Exercise details: Rewrite the entries from the line with "Where should I click to: Uncheck" to the line with "Switch to the Modifica", putting "breadcrumb label" in place of "breadcrumb link" and changing nothing else. Return only those lines.
--
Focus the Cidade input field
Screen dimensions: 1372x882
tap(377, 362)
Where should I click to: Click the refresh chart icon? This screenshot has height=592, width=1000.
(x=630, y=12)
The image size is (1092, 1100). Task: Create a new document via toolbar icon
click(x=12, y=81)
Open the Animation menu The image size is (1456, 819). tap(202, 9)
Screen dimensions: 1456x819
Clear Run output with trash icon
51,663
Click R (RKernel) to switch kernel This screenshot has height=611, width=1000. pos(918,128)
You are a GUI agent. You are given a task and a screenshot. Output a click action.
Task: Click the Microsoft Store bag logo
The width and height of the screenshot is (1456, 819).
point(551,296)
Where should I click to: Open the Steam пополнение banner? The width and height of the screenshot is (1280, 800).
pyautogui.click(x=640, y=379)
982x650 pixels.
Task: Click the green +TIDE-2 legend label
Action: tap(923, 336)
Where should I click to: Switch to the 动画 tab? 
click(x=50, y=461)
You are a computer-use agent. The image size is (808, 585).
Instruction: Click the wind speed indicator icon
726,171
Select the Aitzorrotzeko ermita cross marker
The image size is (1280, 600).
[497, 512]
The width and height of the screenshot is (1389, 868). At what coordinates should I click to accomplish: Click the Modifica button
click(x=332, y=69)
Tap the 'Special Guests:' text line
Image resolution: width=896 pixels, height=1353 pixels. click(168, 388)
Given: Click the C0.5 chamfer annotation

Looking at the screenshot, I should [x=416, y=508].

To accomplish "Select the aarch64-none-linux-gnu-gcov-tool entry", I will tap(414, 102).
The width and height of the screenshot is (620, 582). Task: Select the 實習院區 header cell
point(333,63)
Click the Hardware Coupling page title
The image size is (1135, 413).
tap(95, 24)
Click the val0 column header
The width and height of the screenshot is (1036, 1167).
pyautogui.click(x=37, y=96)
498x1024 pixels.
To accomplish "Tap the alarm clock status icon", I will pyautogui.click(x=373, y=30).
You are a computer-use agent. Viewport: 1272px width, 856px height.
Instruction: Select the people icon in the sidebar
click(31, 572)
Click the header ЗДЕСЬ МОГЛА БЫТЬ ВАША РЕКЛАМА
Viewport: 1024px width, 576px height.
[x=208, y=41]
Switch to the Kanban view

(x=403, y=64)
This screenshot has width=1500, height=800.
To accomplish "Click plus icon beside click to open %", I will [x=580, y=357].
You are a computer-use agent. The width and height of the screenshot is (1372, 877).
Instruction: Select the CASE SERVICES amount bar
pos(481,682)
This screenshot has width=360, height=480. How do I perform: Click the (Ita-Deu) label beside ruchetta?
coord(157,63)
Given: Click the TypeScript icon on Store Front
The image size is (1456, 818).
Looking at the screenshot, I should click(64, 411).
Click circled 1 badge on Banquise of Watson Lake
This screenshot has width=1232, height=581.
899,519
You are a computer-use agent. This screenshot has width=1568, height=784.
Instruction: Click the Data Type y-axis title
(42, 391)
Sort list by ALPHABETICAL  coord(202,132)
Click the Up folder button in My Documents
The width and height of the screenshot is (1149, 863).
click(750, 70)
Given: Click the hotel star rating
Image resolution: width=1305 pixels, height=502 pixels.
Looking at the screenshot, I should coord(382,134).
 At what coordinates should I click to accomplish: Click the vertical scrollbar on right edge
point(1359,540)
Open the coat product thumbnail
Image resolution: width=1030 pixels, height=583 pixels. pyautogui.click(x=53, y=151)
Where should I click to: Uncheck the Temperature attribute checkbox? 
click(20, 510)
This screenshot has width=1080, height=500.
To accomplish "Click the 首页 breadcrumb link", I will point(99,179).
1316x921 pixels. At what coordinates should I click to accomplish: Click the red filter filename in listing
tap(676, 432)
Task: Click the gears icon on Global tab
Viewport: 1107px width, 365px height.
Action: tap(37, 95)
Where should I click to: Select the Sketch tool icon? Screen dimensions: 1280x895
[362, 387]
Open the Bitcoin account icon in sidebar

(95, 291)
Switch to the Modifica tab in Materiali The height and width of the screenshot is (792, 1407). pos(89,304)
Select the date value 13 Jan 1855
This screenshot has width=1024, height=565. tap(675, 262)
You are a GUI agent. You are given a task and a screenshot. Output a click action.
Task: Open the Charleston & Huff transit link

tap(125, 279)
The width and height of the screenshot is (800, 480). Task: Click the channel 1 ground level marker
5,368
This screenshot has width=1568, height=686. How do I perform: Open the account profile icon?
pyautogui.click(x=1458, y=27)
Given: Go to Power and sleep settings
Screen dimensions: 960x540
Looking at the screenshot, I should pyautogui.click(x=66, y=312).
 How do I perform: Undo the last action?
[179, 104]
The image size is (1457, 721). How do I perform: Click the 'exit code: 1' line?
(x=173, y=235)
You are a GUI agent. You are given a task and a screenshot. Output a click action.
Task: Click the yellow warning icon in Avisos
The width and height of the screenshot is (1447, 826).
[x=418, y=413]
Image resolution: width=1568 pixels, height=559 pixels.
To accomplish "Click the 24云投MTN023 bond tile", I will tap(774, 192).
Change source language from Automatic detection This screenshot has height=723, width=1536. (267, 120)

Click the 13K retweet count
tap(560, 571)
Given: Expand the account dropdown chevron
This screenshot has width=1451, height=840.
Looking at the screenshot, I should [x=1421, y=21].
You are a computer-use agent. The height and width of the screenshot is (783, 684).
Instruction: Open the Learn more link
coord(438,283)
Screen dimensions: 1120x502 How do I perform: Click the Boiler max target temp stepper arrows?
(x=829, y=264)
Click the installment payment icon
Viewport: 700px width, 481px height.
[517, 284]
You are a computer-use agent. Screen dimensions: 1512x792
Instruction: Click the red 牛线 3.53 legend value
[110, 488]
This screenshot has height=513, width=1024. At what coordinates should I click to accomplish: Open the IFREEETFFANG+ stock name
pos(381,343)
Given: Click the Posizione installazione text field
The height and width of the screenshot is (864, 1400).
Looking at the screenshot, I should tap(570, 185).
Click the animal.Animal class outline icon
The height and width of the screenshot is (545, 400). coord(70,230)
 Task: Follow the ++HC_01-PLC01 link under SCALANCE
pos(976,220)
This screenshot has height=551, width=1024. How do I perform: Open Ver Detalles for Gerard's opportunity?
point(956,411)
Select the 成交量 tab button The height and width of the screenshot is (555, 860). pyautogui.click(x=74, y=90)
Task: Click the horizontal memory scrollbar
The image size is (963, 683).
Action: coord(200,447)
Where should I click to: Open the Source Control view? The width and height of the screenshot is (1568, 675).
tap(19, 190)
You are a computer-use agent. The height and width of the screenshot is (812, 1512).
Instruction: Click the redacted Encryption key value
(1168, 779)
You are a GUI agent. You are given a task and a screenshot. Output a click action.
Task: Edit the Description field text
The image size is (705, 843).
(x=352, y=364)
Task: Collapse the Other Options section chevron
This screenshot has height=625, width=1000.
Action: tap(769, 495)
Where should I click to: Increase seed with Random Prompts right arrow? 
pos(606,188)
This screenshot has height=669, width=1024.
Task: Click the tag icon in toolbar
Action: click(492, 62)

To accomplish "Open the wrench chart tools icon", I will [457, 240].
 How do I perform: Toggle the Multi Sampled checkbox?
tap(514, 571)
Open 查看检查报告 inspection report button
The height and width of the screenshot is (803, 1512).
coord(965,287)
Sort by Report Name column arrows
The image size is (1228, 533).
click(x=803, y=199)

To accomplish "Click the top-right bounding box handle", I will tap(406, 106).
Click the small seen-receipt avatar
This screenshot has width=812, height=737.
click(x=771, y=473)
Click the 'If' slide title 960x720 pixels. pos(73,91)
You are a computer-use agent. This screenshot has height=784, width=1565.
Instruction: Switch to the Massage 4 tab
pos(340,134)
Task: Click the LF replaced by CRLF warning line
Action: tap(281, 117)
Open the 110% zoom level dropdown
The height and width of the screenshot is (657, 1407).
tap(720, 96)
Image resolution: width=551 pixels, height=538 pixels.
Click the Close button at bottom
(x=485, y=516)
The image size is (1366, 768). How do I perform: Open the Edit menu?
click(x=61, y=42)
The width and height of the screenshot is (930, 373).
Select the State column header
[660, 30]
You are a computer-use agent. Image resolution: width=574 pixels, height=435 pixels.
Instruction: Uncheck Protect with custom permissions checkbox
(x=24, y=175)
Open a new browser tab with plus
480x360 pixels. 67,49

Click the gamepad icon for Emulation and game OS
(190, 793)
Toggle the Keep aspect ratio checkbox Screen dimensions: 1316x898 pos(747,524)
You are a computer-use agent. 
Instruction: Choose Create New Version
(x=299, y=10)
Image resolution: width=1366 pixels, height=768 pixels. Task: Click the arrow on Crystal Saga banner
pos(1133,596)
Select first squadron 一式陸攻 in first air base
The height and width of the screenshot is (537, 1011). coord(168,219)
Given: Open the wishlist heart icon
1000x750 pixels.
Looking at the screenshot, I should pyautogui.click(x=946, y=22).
--
Right answer:
Where should I click to: Uncheck the Temperature attribute checkbox? 
click(20, 510)
This screenshot has width=1080, height=500.
To accomplish "Click the 首页 breadcrumb label", I will point(99,179).
1316x921 pixels. At what coordinates should I click to accomplish: Click the red filter filename in listing
tap(676, 432)
Task: Click the gears icon on Global tab
Viewport: 1107px width, 365px height.
Action: tap(37, 95)
Where should I click to: Select the Sketch tool icon? Screen dimensions: 1280x895
[362, 387]
Open the Bitcoin account icon in sidebar

(95, 291)
Switch to the Modifica tab in Materiali The height and width of the screenshot is (792, 1407). pos(89,304)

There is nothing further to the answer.